• [Extracted records]
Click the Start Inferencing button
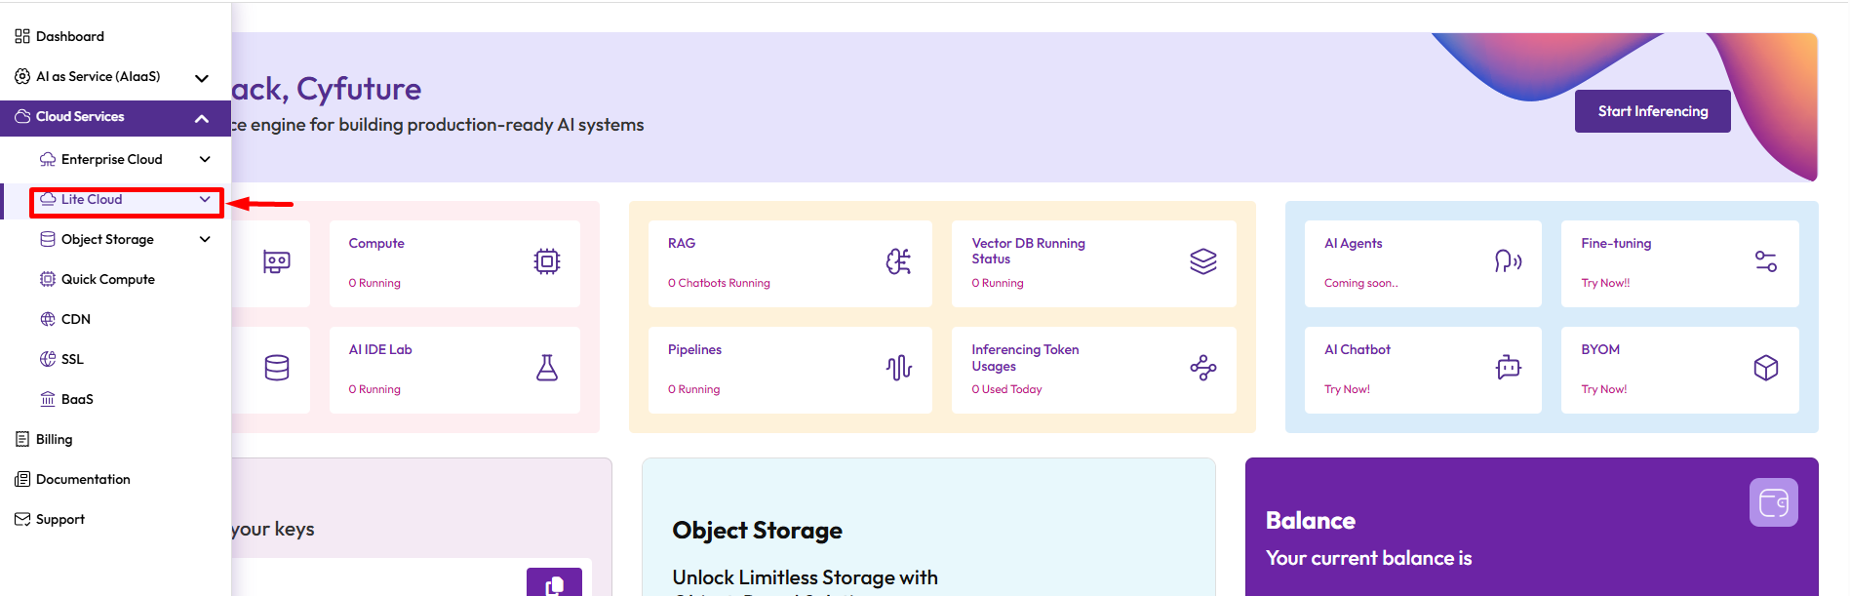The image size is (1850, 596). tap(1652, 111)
---
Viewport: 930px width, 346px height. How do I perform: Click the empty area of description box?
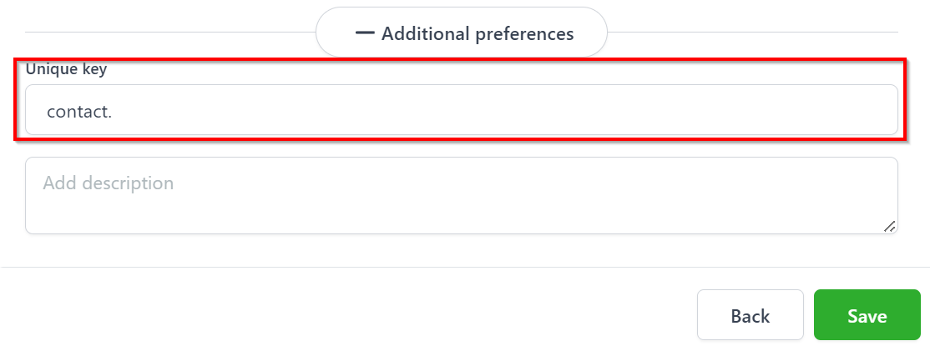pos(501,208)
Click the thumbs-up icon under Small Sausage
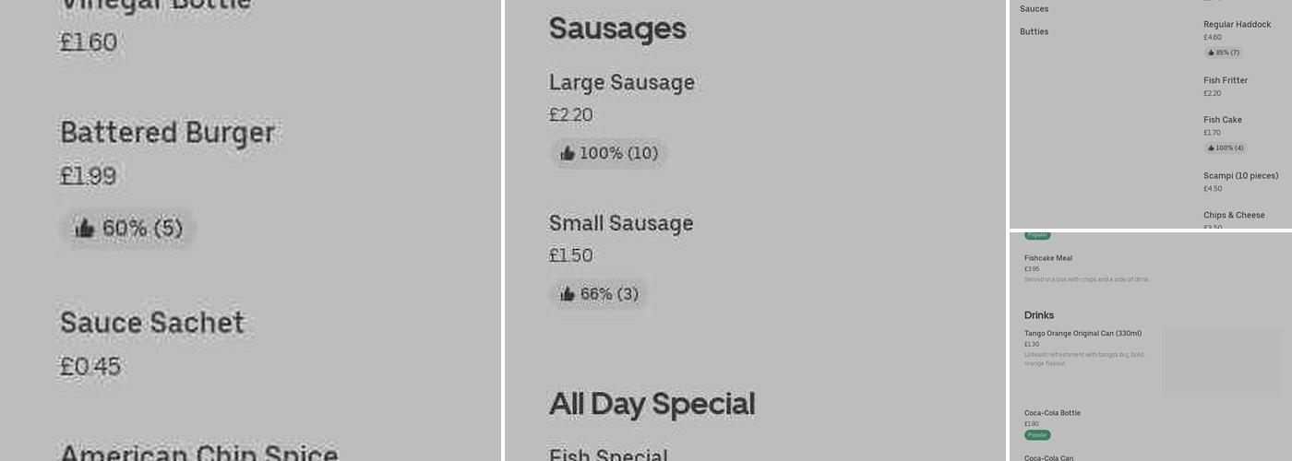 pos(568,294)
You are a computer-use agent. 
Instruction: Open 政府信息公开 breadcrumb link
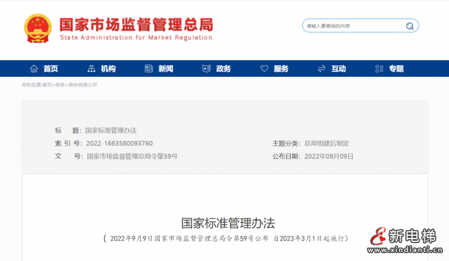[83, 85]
* * *
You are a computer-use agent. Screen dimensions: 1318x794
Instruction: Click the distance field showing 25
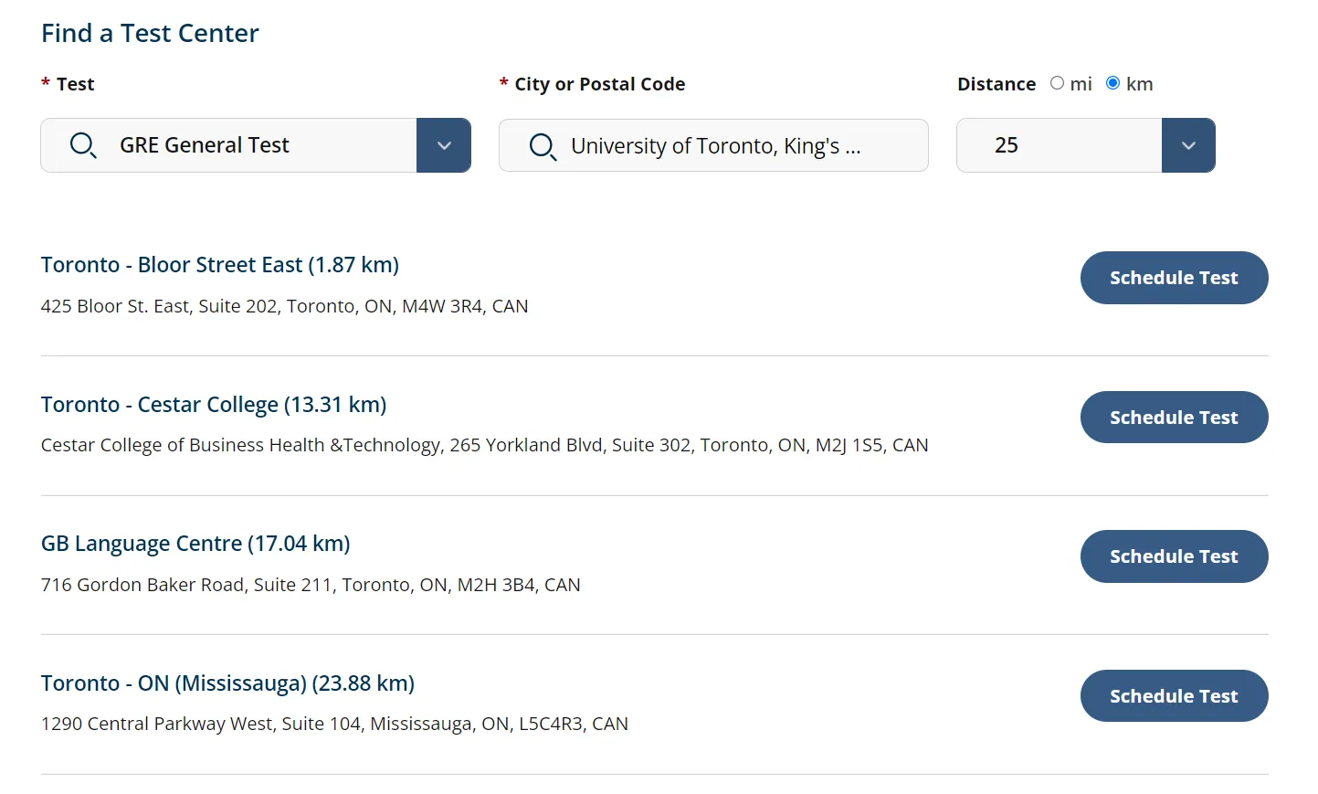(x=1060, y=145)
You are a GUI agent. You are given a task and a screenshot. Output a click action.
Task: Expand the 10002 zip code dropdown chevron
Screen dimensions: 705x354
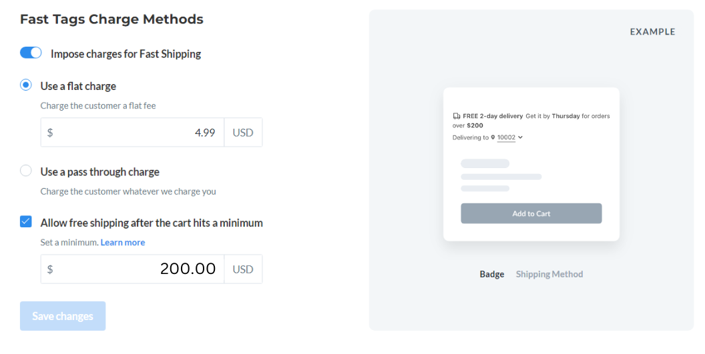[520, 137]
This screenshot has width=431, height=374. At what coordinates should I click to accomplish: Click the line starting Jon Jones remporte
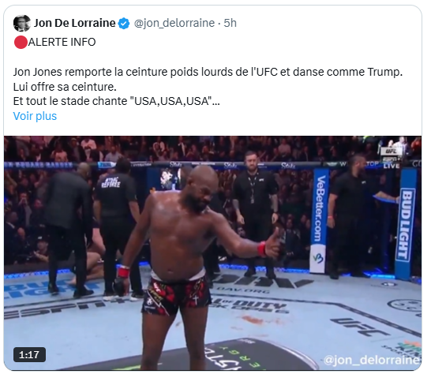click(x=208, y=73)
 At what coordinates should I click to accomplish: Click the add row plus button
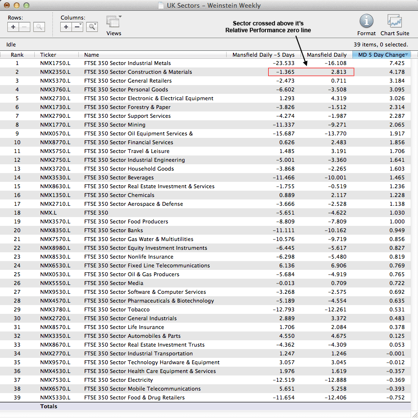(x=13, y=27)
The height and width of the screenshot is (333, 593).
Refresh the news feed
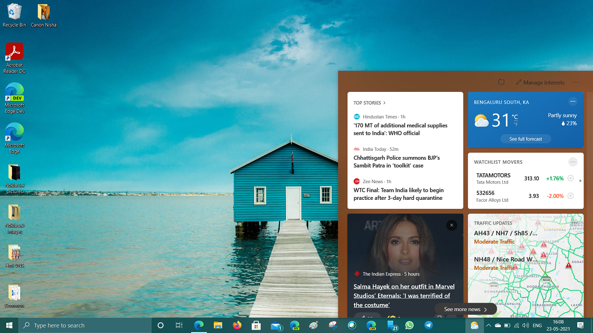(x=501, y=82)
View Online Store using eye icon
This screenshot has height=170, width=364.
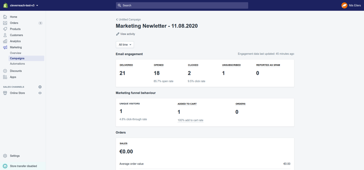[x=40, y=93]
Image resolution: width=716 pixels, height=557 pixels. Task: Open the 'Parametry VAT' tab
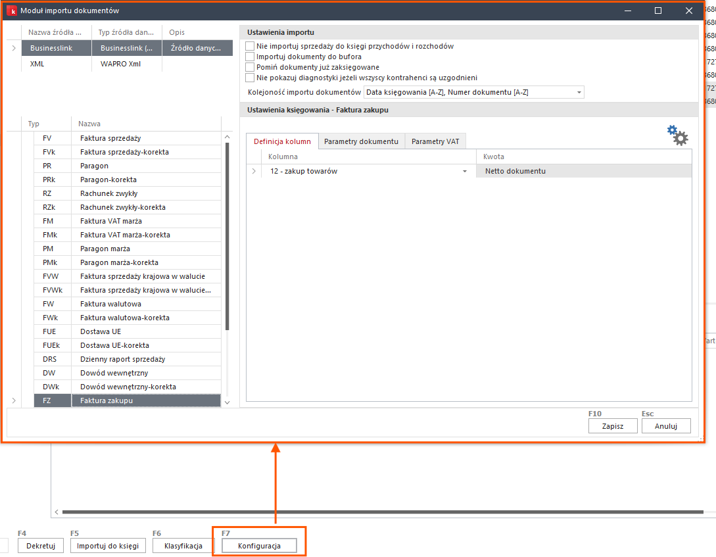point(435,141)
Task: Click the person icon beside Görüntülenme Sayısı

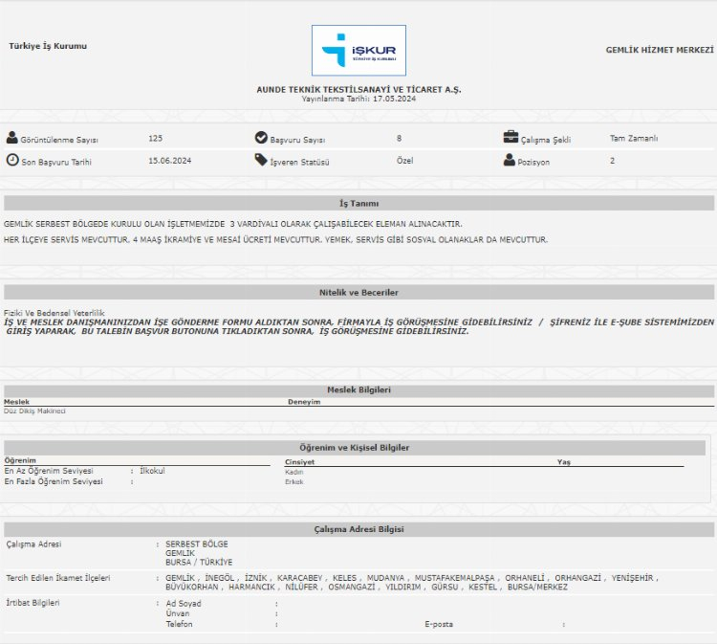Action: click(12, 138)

• [Problem to work on] Make a list of all lines in the data that contain "computer".

• [Response to this exercise]
You are a computer-use agent. 
You are a computer-use agent. Screen dimensions: 1318x794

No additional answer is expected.